Diese Reportage erschien zuerst am 27.1.2022 in den Vorarlberger Nachrichten und ist weiterhin hier abrufbar.
Israels Außenminister Yair Lapid besuchte anlässlich des Gedenktages für die Opfer des Holocaust das ehemalige Konzentrationslager. Auch Österreichs Regierungsspitze war vor Ort.
Mauthausen Der Wind pfeift bissig, als ein israelischer Sicherheitsmann um die Ecke tritt. Und noch einer, gefolgt von Kollegen der österreichischen Exekutive. Es ist der internationale Gedenktag für die Opfer des Holocaust und das Gelände des ehemaligen Konzentrationslagers Mauthausen gleicht einer Hochsicherheitszone.

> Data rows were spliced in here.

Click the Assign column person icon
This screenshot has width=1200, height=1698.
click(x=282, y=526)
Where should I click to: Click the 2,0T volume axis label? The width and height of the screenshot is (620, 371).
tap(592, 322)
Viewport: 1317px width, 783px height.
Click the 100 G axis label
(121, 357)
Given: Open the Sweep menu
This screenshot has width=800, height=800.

Das liegt vor allem an der Delegation, die in diesen Augenblicken den ehemaligen Appellplatz, eingeklemmt zwischen noch erhaltenen Baracken, betritt. Österreichs Bundeskanzler Karl Nehammer wird flankiert von Außenminister Alexander Schallenberg, Innenminister Gerhard Karner und Oberösterreichs Landeshauptmann Thomas Stelzer. Außerdem vor Ort ist der israelische Außenminister und alternierende Premierminister Yair Lapid.
Erinnerungen bewahren
Sie alle legen vor dem Sarkophag in der Mitte des Platzes, begleitet von Tönen einer Klarinette, ein stilles Gedenken ein, Nehammer und Lapid richten die Schleife an in den jeweiligen Landesfarben geschmückten Kränzen, der Tross zieht weiter in eine der Baracken und in den „Raum der Namen“. Also in den Raum, in welchem der Großteil der rund 90.000 Opfer von Mauthausen und seinen Außenlagern namentlich verzeichnet ist. Einer von ihnen ist für Außenminister Yair Lapid ein besonderer Name: Bela Lampel. Es ist der Name seines Großvaters. Bela Lampel starb am 5. April 1945 in Ebensee.
„Im Namen der Republik Österreich“ entschuldigt sich Bundeskanzler Karl Nehammer für die hier begangenen Verbrechen und für die Ermordung seines Großvaters bei Yair Lapid, so steht es nun im Gästebuch der Gedenkstätte. In seiner Rede, die er im Anschluss an den Rundgang über das Gelände im Besucherzentrum hält, betont er außerdem die Bedeutung des Ortes: „Es ist ein Ort des Andenkens. Wir können sicherstellen, dass die Erinnerungen an die Opfer für immer weiter leben. Wir müssen ihre Geschichten erzählen.“ Außenminister Alexander Schallenberg stellt währenddessen klar, dass die Republik ihre Verantwortlichkeit zu lange bestritten habe: „Viel zu lange hat sich Österreich nur als Opfer des Nationalsozialismus gesehen. Wir haben uns gescheut, unsere historische Verantwortung anzuerkennen. Heute nehmen wir diese Verantwortung vollumfänglich wahr.“
„Er war eine Nummer“
Yair Lapid ist zum zweiten Mal in Mauthausen, 2013 war er bereits mit seiner Schwester zu Gast, damals noch als Oppositionsführer Israels. Das berichtet die Direktorin der Gedenkstätte, Barbara Glück. Der offizielle Besuch am internationalen Gedenktag sei ihm außerdem ein besonderes Anliegen gewesen. Das wird auch in seiner Rede deutlich. Yair Lapid erzählt von seinem Großvater, er berichtet von der Nacht auf den 18. März 1944, als Bela Lampel von einem SS-Soldaten aus dem Schlaf gerissen und zunächst nach Auschwitz deportiert wurde: „Als er hier in Mauthausen ankam, war er kein Vater mehr, er war nicht mehr dick, er war kein Mensch mehr. Er war eine Nummer.“ Sein Großvater sei kein wichtiger Mann gewesen, aber: „Er hat nie jemandem Unrecht getan. Er hasste niemanden. Er war einfach Jude.“
Alexander Schallenberg verdrückt einige Tränen, der Bundeskanzler und die Außenminister umarmen sich, es kehrt Stille ein. Doch der Wind pfeift unermüdlich weiter. Wie wohl auch vor 76 Jahren, als Bela Lampel umkam. Wie in der Zeit, die niemals vergessen werden soll.